We all know the story of Archimedes jumping out a bathtub naked shouting Eureka !! Not sure if the story is true (Did Archimedes coin the term Eureka?), but all of us learn about it in school along with the famous Archimedes’ Principle.
I will come back to what the principle is, after I talk about how we learned this thru an interesting experiment in this week’s Stable Bow session.
I started by posing this puzzle of the two identical bottles.
One has marbles in it (total weight 250gms) and the other has coins (total weight 500gms). The two bottles are identical in shape and watertight. See the picture below.
Now, here is the question I posed to all the children.
If I dip both of these bottles into water, which bottle will feel more force due to water, and hence greater reduction in weight. See the picture below.

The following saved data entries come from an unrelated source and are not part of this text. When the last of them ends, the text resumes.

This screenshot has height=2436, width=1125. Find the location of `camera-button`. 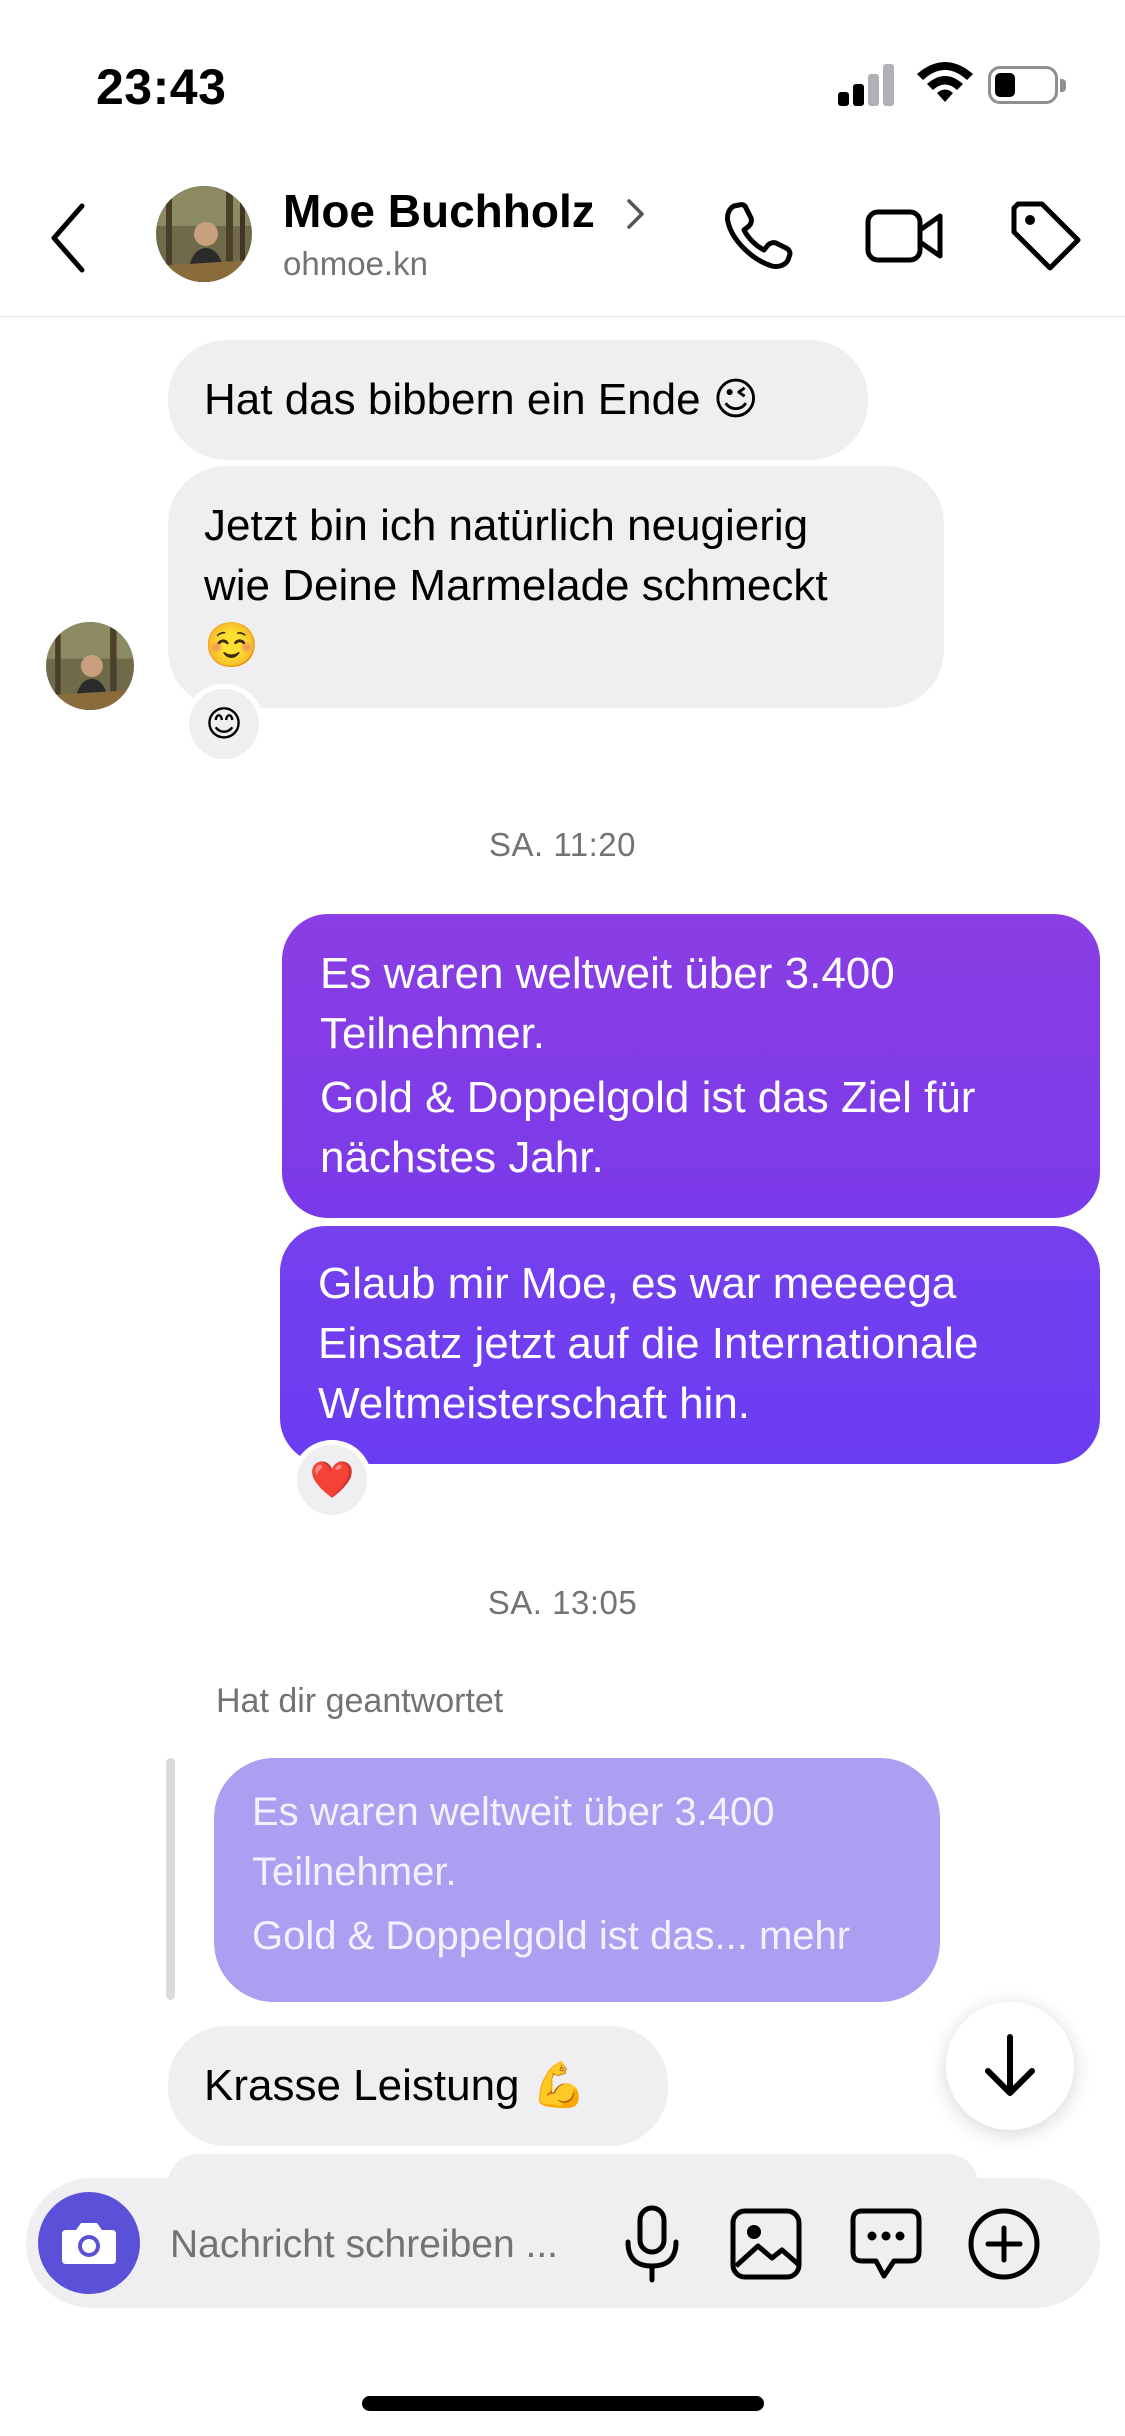

camera-button is located at coordinates (89, 2243).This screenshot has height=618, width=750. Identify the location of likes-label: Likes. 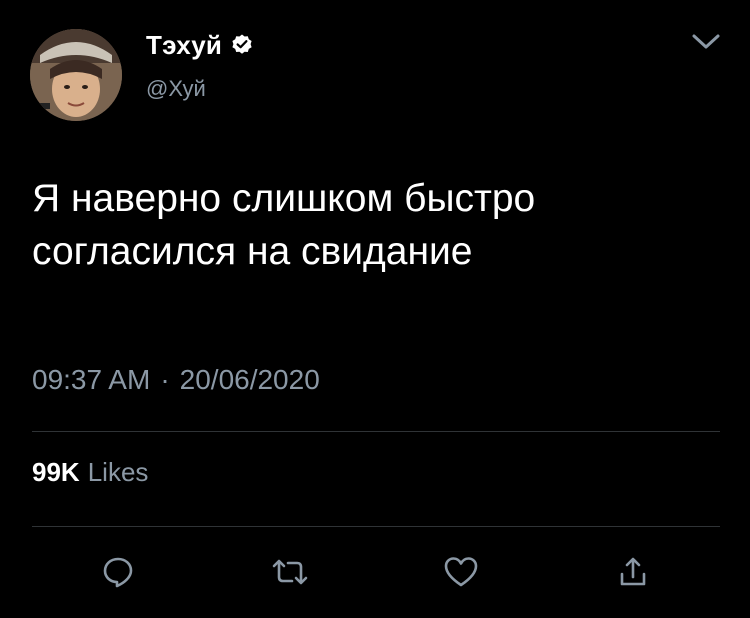
(118, 472).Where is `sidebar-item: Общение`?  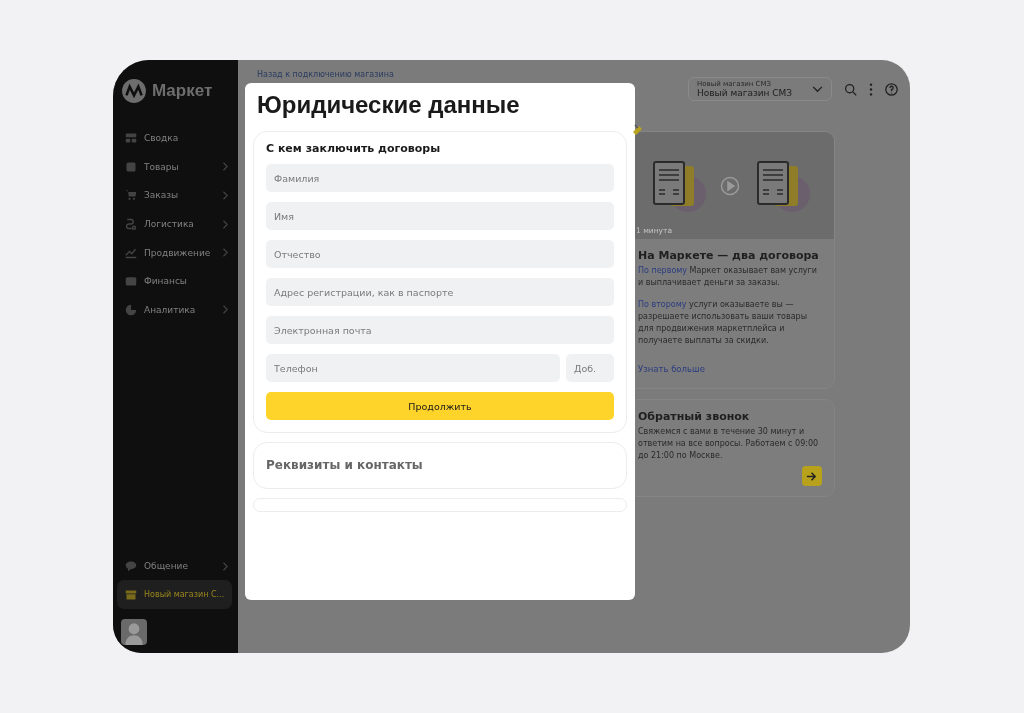
sidebar-item: Общение is located at coordinates (174, 566).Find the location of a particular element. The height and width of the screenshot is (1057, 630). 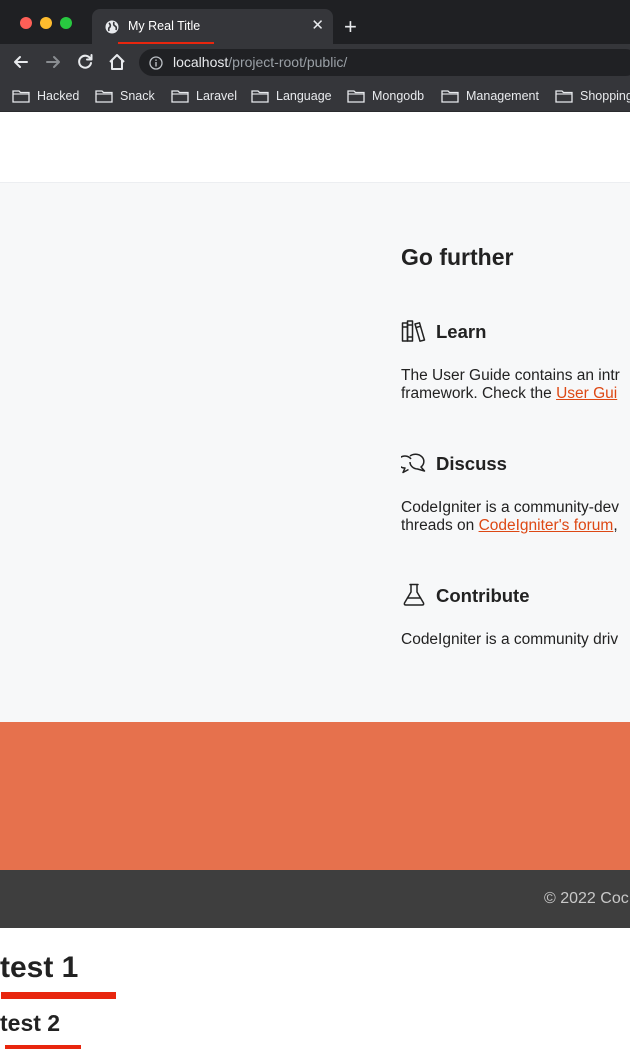

bookmark-language: Language is located at coordinates (292, 96).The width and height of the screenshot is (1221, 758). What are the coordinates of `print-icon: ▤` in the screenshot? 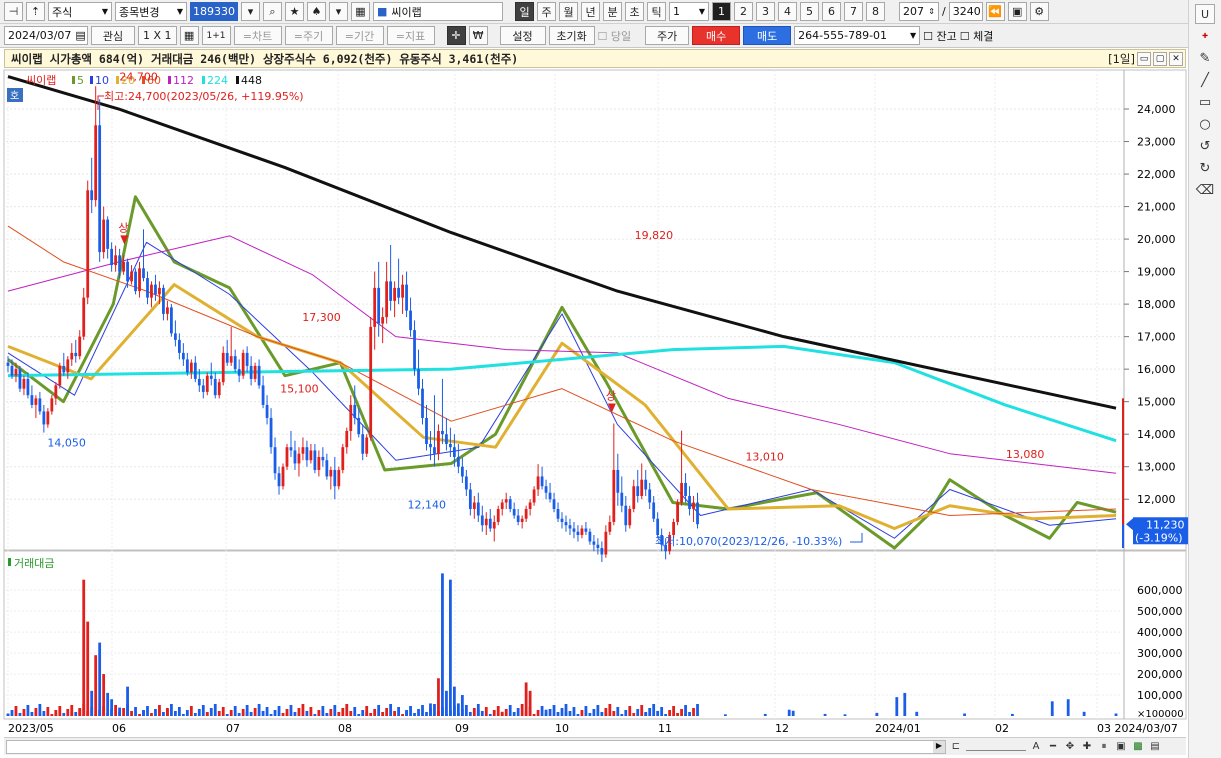 It's located at (1155, 747). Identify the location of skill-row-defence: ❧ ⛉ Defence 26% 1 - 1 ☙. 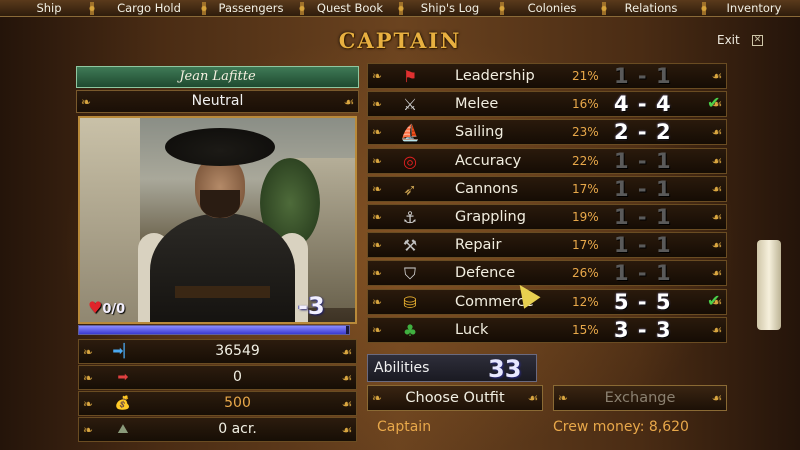
(547, 274).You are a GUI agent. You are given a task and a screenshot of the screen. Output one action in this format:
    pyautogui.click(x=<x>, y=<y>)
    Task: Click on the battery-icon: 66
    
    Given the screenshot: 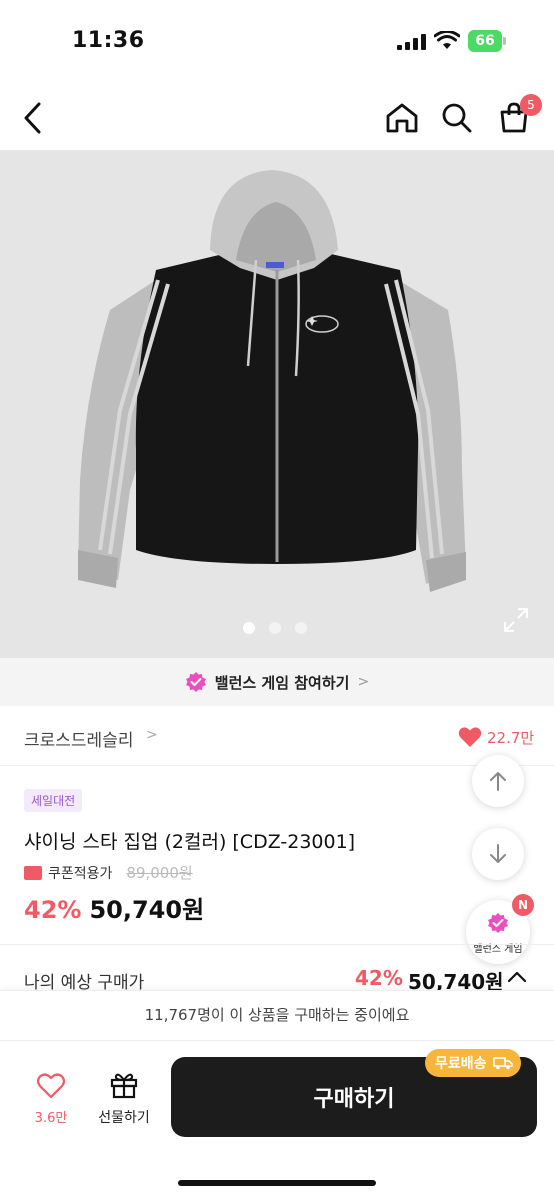 What is the action you would take?
    pyautogui.click(x=487, y=41)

What would your answer be? Any WHY? Don’t look for the answer below. Think for a minute.
Most children answered that the heavier bottle will feel more force upwards, hence Y > X. A few said that the lighter bottle will feel more force, as they see it floating up faster, so X > Y.
This is what our intuition tells us.
The loss in weight of the bottle (or any object) depends on the submerged volume and not the weight of the bottle (as well as the what the liquid is).
This is very counter intuitive. That is why Archimedes was a genius to recognise this.
With a simple weighting scale, two bottles bought at a local grocery store, some marbles and coins – we discovered the Archimedes’ principle at work for ourselves !!
There are two important things I want to point out in this learning process.
We had to try and guess the answer before we learn the theory or a new concept. Secondly, we had to experience it to see how counter intuitive it is. Just regurgitating the principle from a text book doesn’t register and stay with you.
Try it at home or in the classroom.
Going back to my promise.
This the principle in technical terms:
Archimedes’ principle states that the upward buoyant force that is exerted on a body immersed in a fluid, whether fully or partially submerged, is equal to the weight of the fluid that the body displaces and acts in the upward direction at the center of mass of the displaced fluid. Archimedes’ principle is a law of physics fundamental to fluid mechanics. (Source Wikipedia)
Any object, wholly or partially immersed in a stationary fluid, is buoyed up by a force equal to the weight of the fluid displaced by the object. (Source On Floating Bodies by Archimedes of Syraccuse)
p.s. It is NOT ‘volume of the liquid displaced is equal to the volume of the object submerged’. That is true, but is a common misunderstanding about what the Archimedes’ Principle states.